What you need to do: Please extract every line of the records below verbatim, keeping their order.

Material for the task:
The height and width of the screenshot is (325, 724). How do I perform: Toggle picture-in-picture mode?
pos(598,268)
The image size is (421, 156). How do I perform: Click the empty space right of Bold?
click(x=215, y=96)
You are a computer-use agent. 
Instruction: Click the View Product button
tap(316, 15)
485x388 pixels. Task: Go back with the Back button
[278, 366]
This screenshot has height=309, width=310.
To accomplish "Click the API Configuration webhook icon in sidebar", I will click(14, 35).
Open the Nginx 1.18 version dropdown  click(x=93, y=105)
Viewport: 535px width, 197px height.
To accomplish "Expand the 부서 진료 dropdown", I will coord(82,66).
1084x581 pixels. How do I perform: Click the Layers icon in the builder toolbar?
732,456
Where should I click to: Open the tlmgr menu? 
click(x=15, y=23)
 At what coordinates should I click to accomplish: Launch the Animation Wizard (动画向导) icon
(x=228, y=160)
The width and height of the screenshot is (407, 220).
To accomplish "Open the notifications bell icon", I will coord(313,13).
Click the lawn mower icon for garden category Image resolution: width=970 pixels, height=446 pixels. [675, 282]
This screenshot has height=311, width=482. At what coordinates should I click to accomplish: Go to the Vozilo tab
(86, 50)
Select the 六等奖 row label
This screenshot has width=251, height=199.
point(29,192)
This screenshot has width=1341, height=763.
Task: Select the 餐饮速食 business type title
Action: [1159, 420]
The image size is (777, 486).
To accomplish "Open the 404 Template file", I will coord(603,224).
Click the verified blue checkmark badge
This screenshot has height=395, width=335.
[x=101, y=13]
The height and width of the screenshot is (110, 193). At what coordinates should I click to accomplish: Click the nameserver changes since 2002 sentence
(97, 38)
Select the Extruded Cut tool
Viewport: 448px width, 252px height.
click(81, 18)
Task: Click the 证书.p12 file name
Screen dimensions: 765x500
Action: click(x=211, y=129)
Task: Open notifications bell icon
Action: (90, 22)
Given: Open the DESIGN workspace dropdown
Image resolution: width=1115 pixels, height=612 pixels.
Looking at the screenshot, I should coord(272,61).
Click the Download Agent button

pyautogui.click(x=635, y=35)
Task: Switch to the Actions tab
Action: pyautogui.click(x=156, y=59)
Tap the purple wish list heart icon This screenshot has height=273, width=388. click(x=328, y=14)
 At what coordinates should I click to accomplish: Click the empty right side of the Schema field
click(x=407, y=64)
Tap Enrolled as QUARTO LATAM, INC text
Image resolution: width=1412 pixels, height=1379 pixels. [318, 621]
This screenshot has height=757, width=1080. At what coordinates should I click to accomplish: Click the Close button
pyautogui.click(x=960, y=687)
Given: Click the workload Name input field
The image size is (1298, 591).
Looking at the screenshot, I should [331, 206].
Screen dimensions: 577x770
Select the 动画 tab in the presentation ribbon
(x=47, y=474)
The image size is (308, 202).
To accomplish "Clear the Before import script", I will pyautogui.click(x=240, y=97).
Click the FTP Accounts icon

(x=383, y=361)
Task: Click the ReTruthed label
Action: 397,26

The completed task:
The height and width of the screenshot is (325, 724). How do I perform: Toggle picture-in-picture mode?
pos(598,268)
The image size is (421, 156). How do I perform: Click the empty space right of Bold?
click(x=215, y=96)
You are a computer-use agent. 
Instruction: Click the View Product button
tap(316, 15)
485x388 pixels. Task: Go back with the Back button
[278, 366]
This screenshot has height=309, width=310.
To accomplish "Click the API Configuration webhook icon in sidebar", I will click(14, 35).
Open the Nginx 1.18 version dropdown  click(x=93, y=105)
Viewport: 535px width, 197px height.
To accomplish "Expand the 부서 진료 dropdown", I will coord(82,66).
1084x581 pixels. How do I perform: Click the Layers icon in the builder toolbar?
732,456
Where should I click to: Open the tlmgr menu? 
click(x=15, y=23)
 At what coordinates should I click to accomplish: Launch the Animation Wizard (动画向导) icon
(x=228, y=160)
The width and height of the screenshot is (407, 220).
To accomplish "Open the notifications bell icon", I will coord(313,13).
Click the lawn mower icon for garden category Image resolution: width=970 pixels, height=446 pixels. [675, 282]
This screenshot has height=311, width=482. At what coordinates should I click to accomplish: Go to the Vozilo tab
(86, 50)
Select the 六等奖 row label
This screenshot has width=251, height=199.
point(29,192)
This screenshot has width=1341, height=763.
Task: Select the 餐饮速食 business type title
Action: [1159, 420]
The image size is (777, 486).
To accomplish "Open the 404 Template file", I will coord(603,224).
Click the verified blue checkmark badge
This screenshot has height=395, width=335.
[x=101, y=13]
The height and width of the screenshot is (110, 193). At what coordinates should I click to accomplish: Click the nameserver changes since 2002 sentence
(97, 38)
Select the Extruded Cut tool
Viewport: 448px width, 252px height.
click(81, 18)
Task: Click the 证书.p12 file name
Screen dimensions: 765x500
Action: click(x=211, y=129)
Task: Open notifications bell icon
Action: (90, 22)
Given: Open the DESIGN workspace dropdown
Image resolution: width=1115 pixels, height=612 pixels.
Looking at the screenshot, I should coord(272,61).
Click the Download Agent button

pyautogui.click(x=635, y=35)
Task: Switch to the Actions tab
Action: pyautogui.click(x=156, y=59)
Tap the purple wish list heart icon This screenshot has height=273, width=388. click(x=328, y=14)
 At what coordinates should I click to accomplish: Click the empty right side of the Schema field
click(x=407, y=64)
Tap Enrolled as QUARTO LATAM, INC text
Image resolution: width=1412 pixels, height=1379 pixels. [318, 621]
This screenshot has height=757, width=1080. At what coordinates should I click to accomplish: Click the Close button
pyautogui.click(x=960, y=687)
Given: Click the workload Name input field
The image size is (1298, 591).
Looking at the screenshot, I should [331, 206].
Screen dimensions: 577x770
Select the 动画 tab in the presentation ribbon
(x=47, y=474)
The image size is (308, 202).
To accomplish "Clear the Before import script", I will pyautogui.click(x=240, y=97).
Click the FTP Accounts icon

(x=383, y=361)
Task: Click the ReTruthed label
Action: 397,26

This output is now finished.